*Task instructions:*
Pull out every line of the material below that contains the word "axis", and copy each one in full.

*Supplied information:*

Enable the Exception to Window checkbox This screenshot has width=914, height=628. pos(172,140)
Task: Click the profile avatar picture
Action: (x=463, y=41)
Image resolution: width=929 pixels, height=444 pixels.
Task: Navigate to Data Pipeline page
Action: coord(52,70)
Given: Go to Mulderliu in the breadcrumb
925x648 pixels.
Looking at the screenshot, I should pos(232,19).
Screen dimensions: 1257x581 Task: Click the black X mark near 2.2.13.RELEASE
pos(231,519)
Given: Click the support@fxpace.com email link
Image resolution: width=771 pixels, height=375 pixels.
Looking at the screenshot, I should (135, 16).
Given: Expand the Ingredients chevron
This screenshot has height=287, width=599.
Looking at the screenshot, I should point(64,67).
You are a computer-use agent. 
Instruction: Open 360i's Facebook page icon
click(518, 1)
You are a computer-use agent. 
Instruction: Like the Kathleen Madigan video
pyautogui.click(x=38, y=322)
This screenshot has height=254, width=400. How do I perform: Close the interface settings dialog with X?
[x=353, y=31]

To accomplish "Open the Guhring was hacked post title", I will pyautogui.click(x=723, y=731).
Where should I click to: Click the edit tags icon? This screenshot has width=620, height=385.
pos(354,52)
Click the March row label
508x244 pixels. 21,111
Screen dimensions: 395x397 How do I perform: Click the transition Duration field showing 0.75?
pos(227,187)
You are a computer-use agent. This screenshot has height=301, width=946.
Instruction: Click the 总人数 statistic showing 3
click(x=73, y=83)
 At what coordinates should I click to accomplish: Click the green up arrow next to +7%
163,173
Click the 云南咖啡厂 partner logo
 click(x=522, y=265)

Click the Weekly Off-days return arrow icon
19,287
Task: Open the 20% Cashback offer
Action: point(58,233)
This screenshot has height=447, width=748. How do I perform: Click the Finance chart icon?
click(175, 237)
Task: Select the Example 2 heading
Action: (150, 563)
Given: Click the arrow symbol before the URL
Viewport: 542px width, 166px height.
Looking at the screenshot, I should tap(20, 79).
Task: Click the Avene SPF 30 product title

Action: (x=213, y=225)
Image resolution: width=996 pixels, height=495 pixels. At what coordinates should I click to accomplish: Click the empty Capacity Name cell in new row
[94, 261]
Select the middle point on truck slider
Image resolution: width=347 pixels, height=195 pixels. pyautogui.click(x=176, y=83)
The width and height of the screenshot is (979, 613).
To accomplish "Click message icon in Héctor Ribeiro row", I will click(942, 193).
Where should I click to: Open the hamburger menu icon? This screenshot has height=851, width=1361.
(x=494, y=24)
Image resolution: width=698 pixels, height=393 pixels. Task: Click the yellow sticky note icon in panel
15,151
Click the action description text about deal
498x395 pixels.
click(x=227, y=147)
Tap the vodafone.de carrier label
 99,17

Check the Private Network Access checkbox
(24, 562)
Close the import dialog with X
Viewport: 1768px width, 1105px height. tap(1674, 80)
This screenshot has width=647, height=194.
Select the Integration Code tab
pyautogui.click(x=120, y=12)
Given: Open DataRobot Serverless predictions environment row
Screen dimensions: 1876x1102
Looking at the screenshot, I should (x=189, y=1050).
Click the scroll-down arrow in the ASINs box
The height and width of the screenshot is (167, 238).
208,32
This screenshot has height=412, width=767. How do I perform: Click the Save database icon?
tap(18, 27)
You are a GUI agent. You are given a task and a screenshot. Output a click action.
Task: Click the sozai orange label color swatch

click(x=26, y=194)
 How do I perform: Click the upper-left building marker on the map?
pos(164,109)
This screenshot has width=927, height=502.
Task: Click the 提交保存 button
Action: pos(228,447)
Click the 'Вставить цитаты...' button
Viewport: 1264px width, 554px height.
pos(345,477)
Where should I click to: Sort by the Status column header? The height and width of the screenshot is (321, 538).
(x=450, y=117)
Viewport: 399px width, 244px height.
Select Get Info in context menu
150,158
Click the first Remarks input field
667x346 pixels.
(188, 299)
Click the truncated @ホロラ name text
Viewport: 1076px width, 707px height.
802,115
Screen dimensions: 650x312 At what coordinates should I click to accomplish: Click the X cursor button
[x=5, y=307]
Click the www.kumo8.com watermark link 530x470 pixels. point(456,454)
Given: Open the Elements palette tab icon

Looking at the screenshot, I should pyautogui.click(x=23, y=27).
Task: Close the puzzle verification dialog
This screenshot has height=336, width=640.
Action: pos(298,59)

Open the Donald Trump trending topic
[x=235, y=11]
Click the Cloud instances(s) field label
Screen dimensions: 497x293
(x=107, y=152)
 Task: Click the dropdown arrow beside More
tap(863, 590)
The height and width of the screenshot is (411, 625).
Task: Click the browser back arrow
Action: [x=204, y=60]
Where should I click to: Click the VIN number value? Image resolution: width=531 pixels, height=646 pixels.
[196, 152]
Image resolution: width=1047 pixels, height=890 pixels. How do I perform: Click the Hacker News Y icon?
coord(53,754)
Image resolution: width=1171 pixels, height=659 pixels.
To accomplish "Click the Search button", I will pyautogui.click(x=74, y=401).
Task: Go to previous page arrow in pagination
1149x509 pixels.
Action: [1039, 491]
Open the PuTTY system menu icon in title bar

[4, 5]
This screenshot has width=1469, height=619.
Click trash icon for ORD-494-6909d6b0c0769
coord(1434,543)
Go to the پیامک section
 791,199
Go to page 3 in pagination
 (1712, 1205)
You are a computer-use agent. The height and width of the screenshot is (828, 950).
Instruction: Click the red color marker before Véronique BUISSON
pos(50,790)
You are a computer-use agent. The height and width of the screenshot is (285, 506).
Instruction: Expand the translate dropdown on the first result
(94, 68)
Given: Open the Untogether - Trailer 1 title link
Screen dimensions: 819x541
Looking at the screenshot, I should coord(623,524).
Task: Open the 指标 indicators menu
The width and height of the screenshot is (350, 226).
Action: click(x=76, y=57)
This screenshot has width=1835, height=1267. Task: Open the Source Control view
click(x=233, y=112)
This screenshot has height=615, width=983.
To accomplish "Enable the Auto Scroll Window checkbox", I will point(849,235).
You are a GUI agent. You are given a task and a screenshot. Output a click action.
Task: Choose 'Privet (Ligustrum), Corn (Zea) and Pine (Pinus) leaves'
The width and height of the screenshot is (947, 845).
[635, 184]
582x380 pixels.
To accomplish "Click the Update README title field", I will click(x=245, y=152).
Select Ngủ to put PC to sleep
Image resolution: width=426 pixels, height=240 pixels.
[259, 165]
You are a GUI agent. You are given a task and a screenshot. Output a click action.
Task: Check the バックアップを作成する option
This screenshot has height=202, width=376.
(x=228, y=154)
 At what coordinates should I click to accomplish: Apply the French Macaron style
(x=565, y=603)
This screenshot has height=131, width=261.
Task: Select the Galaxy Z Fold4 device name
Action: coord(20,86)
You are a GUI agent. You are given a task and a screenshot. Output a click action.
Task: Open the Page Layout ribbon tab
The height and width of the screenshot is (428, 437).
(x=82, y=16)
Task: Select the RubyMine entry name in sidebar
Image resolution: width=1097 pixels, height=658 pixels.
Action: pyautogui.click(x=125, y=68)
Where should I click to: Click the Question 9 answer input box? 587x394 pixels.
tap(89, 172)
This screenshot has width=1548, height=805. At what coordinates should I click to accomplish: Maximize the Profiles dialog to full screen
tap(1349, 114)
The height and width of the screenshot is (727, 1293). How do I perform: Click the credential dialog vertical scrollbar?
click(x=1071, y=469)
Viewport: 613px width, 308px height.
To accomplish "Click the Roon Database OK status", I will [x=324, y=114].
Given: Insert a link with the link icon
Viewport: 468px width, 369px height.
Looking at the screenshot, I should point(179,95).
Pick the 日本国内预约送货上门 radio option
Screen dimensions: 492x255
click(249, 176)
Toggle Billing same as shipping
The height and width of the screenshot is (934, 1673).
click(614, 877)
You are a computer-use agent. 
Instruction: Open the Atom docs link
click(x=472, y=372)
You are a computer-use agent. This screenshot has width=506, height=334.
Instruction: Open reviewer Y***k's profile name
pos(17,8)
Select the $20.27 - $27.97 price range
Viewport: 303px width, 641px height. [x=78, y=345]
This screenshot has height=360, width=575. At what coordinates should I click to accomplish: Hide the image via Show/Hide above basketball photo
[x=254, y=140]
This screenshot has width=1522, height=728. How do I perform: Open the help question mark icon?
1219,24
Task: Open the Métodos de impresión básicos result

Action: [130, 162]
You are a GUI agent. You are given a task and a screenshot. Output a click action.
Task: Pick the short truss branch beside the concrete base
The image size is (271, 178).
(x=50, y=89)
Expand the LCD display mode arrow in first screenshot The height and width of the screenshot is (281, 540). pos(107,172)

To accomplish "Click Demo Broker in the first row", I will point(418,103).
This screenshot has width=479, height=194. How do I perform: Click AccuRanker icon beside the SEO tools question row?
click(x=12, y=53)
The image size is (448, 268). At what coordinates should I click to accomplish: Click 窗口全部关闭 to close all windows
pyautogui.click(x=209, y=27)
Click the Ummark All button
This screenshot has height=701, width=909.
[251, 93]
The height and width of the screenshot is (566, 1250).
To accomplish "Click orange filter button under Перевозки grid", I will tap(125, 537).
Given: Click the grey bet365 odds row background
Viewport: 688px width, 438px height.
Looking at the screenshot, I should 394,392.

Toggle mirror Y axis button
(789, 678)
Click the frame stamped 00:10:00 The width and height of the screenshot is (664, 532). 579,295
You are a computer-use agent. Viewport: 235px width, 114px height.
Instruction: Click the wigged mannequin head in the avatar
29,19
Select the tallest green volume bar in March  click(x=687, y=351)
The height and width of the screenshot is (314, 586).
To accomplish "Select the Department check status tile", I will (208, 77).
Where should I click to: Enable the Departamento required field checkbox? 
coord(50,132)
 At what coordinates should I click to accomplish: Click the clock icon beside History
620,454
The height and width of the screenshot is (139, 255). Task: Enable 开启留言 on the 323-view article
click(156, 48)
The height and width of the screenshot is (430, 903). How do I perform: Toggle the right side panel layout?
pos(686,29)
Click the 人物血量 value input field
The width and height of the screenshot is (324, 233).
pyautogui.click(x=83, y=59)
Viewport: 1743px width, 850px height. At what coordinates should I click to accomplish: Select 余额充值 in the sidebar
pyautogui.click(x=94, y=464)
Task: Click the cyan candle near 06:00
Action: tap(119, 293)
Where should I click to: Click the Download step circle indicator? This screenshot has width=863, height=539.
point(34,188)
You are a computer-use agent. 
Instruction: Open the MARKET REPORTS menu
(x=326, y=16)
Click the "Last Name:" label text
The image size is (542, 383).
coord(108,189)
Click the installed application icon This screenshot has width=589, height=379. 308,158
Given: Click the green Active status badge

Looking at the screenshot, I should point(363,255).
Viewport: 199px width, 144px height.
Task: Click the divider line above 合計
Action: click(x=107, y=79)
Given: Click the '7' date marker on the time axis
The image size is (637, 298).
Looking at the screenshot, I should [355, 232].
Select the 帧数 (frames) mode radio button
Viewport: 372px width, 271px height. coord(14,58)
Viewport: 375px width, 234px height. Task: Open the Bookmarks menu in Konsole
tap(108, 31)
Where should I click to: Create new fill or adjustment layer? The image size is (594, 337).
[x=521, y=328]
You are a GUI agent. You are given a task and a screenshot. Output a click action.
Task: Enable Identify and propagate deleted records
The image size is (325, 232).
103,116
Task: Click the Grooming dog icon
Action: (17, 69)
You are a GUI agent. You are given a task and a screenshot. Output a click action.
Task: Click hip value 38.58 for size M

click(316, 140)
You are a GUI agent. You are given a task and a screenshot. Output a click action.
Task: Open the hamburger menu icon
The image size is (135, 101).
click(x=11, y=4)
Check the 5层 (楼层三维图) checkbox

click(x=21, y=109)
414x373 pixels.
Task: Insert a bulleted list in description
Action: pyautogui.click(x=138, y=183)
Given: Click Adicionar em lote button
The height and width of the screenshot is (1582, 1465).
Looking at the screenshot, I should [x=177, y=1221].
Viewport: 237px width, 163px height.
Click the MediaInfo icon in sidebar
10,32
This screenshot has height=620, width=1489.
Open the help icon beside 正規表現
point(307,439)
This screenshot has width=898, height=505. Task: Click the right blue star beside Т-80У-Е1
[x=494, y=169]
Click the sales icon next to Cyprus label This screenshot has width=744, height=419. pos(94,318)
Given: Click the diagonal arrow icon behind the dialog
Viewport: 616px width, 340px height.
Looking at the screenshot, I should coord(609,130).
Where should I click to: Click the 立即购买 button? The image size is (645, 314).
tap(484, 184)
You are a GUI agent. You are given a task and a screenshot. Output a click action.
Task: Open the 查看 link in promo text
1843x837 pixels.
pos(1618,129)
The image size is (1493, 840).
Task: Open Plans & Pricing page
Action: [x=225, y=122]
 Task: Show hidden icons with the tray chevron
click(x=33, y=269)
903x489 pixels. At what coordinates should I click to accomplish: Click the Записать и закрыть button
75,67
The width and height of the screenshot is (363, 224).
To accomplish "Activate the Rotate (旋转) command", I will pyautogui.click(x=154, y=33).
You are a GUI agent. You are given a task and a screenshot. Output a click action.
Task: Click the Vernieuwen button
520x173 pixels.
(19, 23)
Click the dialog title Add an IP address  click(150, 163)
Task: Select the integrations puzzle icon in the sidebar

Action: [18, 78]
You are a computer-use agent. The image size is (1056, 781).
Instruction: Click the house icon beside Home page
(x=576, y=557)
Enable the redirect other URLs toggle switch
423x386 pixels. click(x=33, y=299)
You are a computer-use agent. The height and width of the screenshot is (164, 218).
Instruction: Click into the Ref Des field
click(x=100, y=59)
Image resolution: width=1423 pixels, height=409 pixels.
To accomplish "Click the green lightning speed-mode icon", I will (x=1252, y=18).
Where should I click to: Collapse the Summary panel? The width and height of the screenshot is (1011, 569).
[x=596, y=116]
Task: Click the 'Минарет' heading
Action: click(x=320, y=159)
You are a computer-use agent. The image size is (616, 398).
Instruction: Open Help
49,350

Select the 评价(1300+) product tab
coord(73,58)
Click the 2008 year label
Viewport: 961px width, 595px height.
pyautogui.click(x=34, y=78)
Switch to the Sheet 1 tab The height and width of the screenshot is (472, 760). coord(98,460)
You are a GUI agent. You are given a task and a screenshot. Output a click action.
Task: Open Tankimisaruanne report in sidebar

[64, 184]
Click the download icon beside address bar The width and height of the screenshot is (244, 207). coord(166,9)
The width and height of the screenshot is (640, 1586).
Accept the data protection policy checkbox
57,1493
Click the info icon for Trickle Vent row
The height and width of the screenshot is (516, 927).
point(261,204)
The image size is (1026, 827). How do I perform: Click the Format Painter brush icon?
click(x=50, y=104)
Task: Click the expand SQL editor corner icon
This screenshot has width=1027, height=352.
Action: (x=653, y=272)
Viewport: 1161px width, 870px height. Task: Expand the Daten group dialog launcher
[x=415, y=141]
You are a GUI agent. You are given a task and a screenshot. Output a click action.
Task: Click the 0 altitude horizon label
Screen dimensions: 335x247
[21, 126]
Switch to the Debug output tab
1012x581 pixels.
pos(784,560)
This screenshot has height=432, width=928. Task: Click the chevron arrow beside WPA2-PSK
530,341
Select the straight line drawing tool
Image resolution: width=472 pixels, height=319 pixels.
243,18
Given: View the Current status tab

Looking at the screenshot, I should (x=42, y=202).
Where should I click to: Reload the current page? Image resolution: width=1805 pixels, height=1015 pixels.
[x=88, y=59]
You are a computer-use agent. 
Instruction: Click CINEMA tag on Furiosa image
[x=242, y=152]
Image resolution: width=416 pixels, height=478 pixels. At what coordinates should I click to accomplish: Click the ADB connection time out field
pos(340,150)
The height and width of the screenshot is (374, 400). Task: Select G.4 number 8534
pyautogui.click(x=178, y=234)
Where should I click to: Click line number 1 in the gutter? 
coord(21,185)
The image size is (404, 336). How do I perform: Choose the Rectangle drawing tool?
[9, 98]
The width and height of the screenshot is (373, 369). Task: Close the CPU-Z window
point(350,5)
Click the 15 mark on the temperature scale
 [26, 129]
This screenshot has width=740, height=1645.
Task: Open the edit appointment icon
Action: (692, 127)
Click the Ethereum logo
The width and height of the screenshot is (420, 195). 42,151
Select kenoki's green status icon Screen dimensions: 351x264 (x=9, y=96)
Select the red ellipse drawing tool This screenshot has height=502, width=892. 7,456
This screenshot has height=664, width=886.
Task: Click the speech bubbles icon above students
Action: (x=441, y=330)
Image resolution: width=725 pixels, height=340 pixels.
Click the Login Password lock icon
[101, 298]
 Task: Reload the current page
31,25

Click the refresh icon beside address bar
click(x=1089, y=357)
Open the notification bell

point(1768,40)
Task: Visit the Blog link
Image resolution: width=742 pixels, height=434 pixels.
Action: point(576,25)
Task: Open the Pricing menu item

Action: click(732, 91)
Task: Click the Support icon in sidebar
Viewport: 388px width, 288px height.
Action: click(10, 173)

*Written response:*
Toggle mirror Y axis button
Given: Click the '7' date marker on the time axis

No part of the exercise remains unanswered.